# [The records]
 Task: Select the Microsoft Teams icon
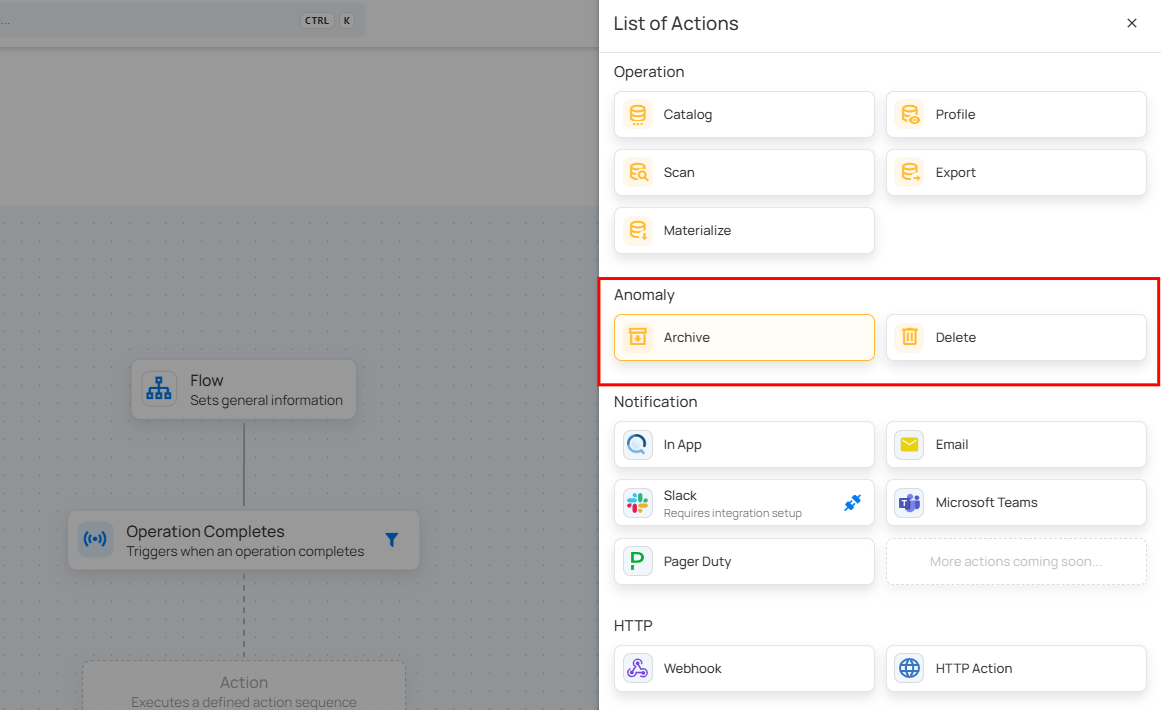point(909,503)
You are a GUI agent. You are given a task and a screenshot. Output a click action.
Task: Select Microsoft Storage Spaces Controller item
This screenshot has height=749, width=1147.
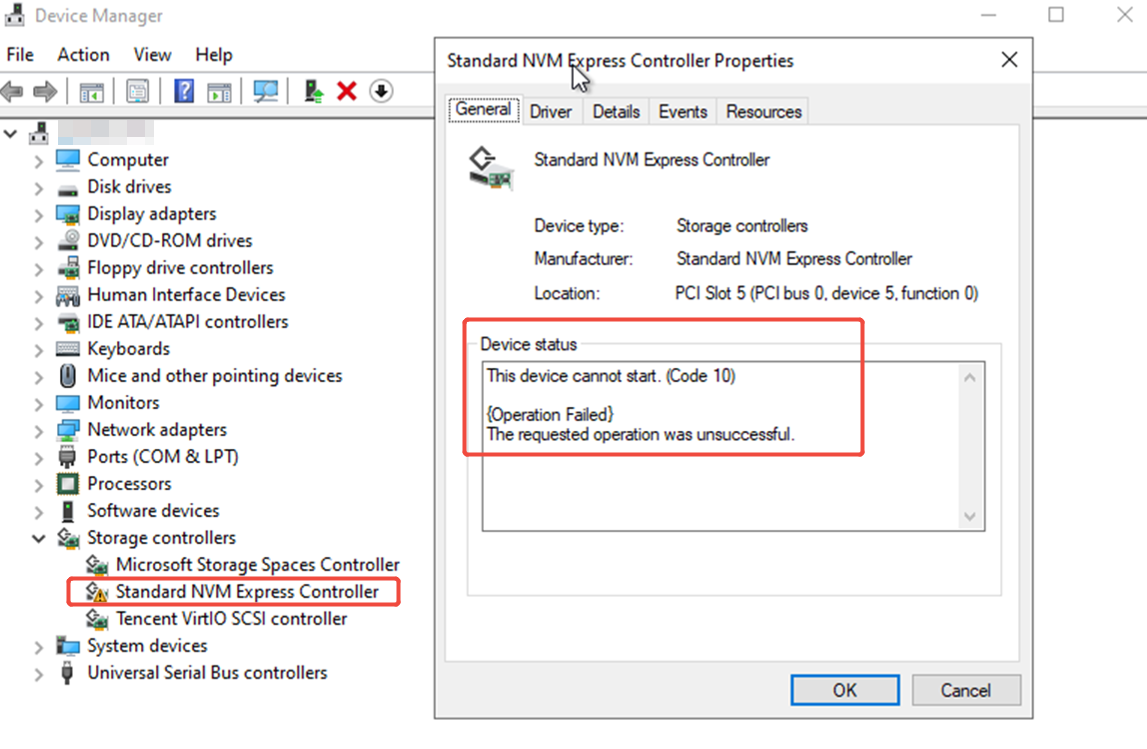(x=257, y=565)
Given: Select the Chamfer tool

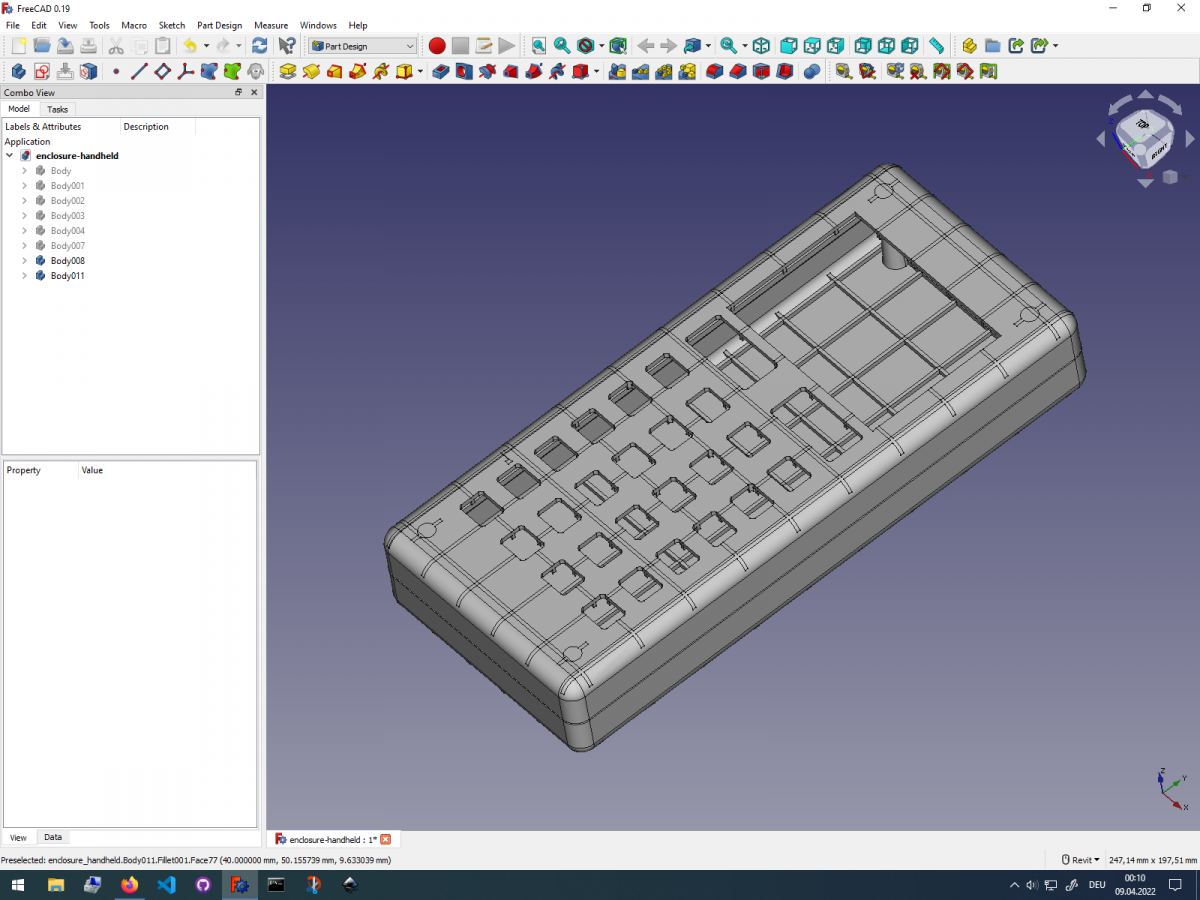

# [Description of the task]
Beginning with the line that contains "Task: Select Microsoft", output each line of the material above through the last one exactly as it stands. Do not include the pictures.

# [Final answer]
Task: Select Microsoft Storage Spaces Controller item
This screenshot has height=749, width=1147.
(x=257, y=565)
Given: Select the Chamfer tool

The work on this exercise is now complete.